[EXERCISE DATA]

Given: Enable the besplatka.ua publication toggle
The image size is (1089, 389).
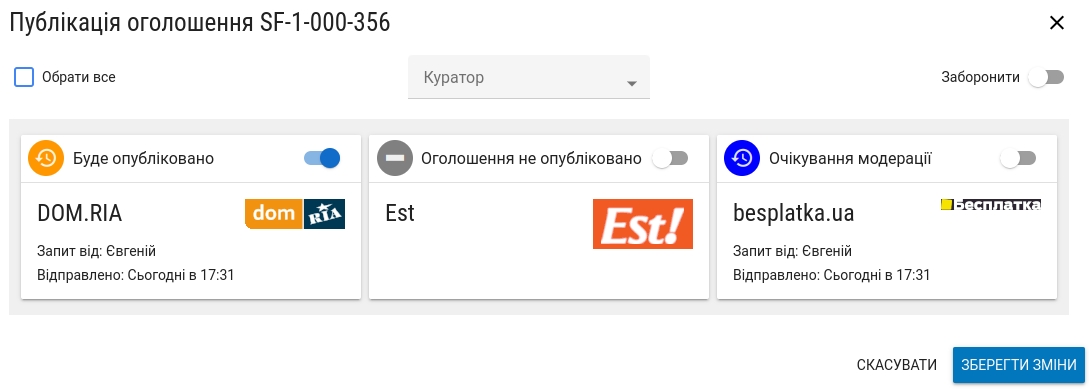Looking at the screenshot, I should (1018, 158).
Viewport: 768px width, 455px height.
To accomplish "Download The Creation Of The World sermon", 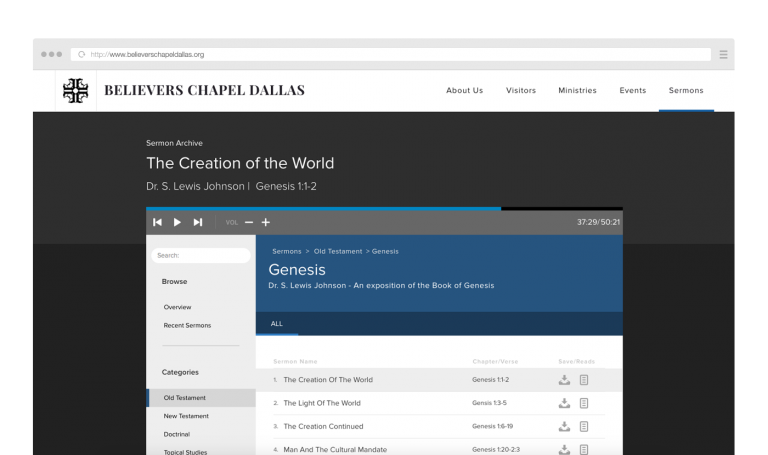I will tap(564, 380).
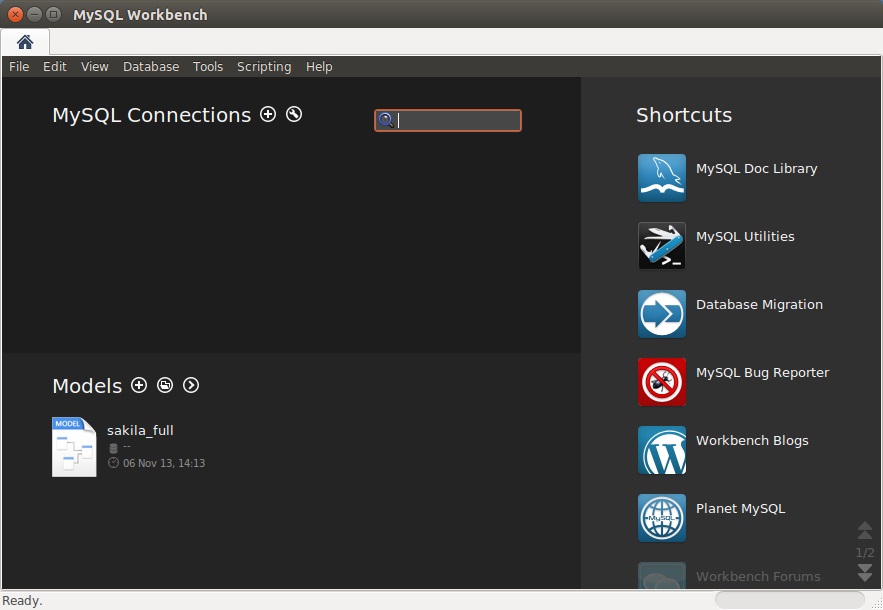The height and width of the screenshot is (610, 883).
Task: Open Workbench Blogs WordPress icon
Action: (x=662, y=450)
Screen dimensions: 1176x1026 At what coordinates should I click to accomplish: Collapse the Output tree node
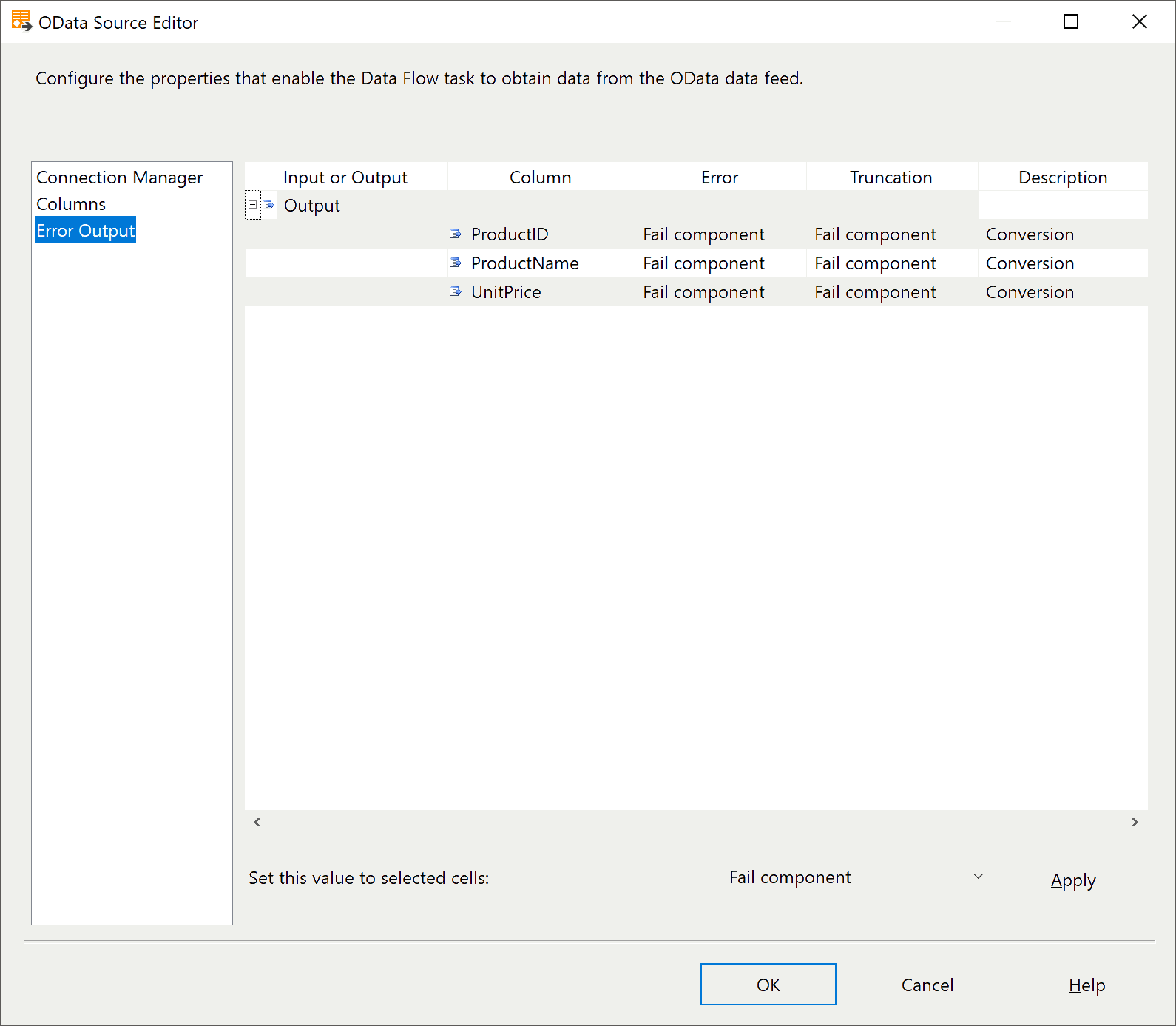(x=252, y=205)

---

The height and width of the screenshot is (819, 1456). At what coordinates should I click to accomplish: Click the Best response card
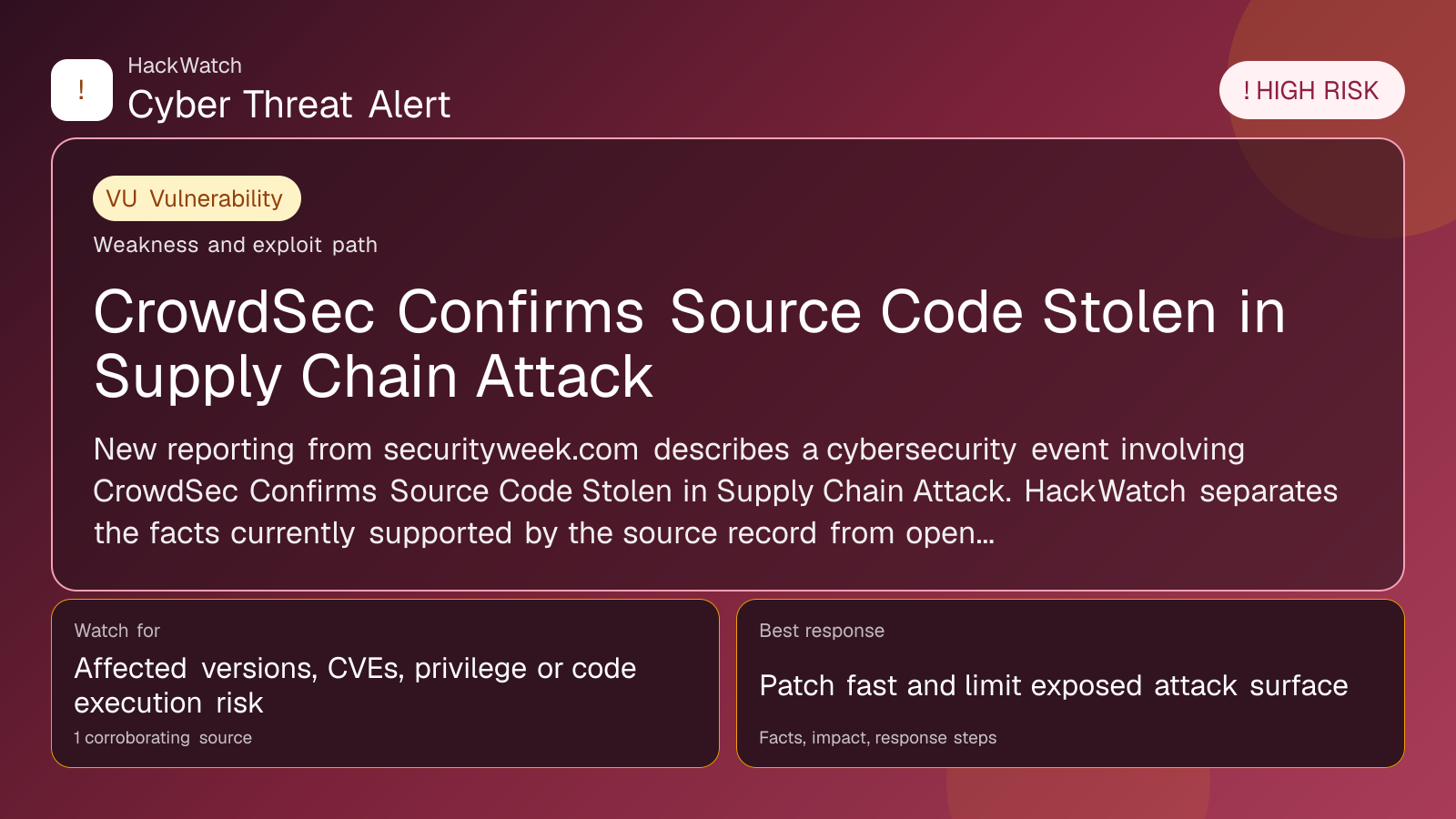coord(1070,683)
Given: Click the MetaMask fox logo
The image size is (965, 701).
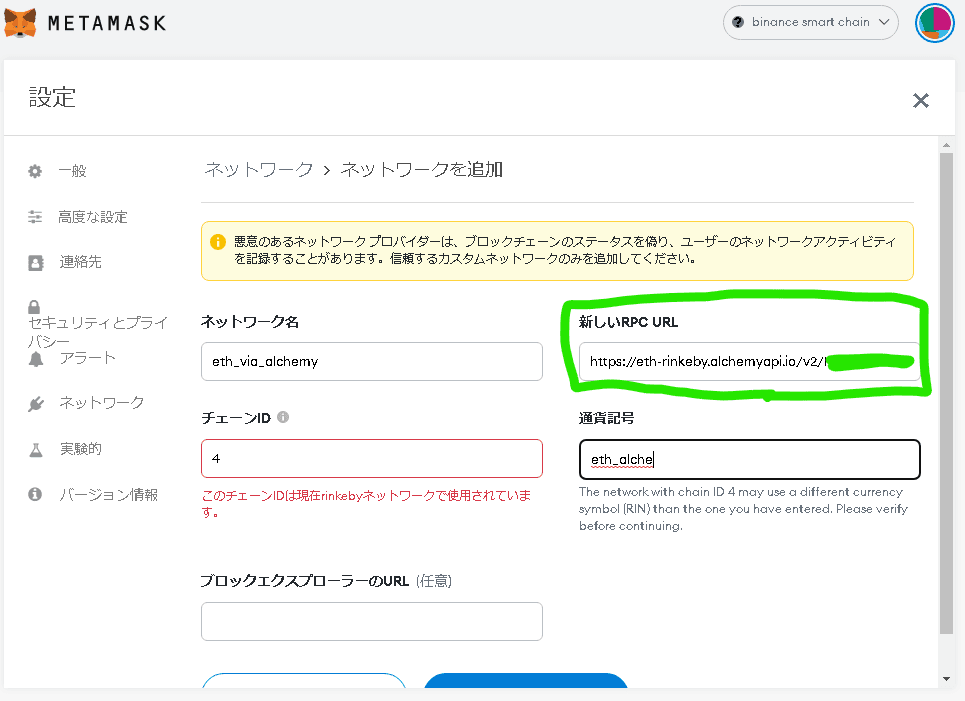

[TASK STATEMENT]
Could you repeat, exactly, only the lines above starting at the one that has "Given: Enable the" and stopping after the one that has "Viewport: 768px width, 455px height.", without the pictures?

[WRITTEN REPLY]
Given: Enable the besplatka.ua publication toggle
The image size is (1089, 389).
Looking at the screenshot, I should (1018, 158).
Viewport: 768px width, 455px height.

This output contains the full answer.